Look below for the line that has "Task: Open the Type dropdown". Set down the lines from there through the line that has "Screen dimensions: 911x988", exactly as written.

- RECORDS TO USE:

-- Opening Marker --

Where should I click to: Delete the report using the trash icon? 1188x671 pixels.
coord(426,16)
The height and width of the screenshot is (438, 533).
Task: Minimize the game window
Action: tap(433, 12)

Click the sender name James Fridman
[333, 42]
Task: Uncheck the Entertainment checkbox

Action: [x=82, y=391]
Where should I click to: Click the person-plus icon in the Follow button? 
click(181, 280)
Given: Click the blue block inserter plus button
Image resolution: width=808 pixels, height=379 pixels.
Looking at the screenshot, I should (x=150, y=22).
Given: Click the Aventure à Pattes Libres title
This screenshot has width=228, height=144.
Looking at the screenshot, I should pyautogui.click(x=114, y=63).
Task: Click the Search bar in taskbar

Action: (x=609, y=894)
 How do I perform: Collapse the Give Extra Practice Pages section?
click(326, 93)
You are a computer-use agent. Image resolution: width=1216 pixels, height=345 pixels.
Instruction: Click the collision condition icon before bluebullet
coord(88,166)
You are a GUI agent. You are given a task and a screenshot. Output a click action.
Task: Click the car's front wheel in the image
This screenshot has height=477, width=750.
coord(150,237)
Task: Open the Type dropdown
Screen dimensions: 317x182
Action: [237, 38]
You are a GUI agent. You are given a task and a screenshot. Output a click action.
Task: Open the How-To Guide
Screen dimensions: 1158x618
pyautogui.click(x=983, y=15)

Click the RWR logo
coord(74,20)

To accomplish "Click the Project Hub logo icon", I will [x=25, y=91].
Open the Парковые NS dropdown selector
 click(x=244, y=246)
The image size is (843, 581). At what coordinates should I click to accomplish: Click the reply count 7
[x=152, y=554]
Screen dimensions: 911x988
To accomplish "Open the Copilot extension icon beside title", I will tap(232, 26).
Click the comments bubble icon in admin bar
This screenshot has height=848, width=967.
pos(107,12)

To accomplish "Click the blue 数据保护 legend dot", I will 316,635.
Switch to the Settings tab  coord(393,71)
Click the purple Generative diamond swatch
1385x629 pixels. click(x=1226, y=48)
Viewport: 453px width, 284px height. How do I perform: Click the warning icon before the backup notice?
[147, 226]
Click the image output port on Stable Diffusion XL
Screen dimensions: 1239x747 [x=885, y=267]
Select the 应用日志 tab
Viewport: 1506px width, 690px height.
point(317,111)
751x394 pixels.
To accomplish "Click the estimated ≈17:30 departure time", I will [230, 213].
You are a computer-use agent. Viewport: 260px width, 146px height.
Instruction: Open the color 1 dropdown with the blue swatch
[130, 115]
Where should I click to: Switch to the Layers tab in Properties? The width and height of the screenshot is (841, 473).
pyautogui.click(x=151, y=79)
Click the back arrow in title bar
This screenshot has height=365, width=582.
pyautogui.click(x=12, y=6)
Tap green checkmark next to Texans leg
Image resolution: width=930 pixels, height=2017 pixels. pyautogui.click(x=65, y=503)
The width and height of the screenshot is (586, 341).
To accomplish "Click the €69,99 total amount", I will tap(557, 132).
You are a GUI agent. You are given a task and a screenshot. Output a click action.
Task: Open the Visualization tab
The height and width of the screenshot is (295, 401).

-- Closing Marker --

- ANSWER SPACE:
Task: Open the Type dropdown
Screen dimensions: 317x182
Action: [237, 38]
You are a GUI agent. You are given a task and a screenshot. Output a click action.
Task: Open the How-To Guide
Screen dimensions: 1158x618
pyautogui.click(x=983, y=15)

Click the RWR logo
coord(74,20)

To accomplish "Click the Project Hub logo icon", I will [x=25, y=91].
Open the Парковые NS dropdown selector
 click(x=244, y=246)
The image size is (843, 581). At what coordinates should I click to accomplish: Click the reply count 7
[x=152, y=554]
Screen dimensions: 911x988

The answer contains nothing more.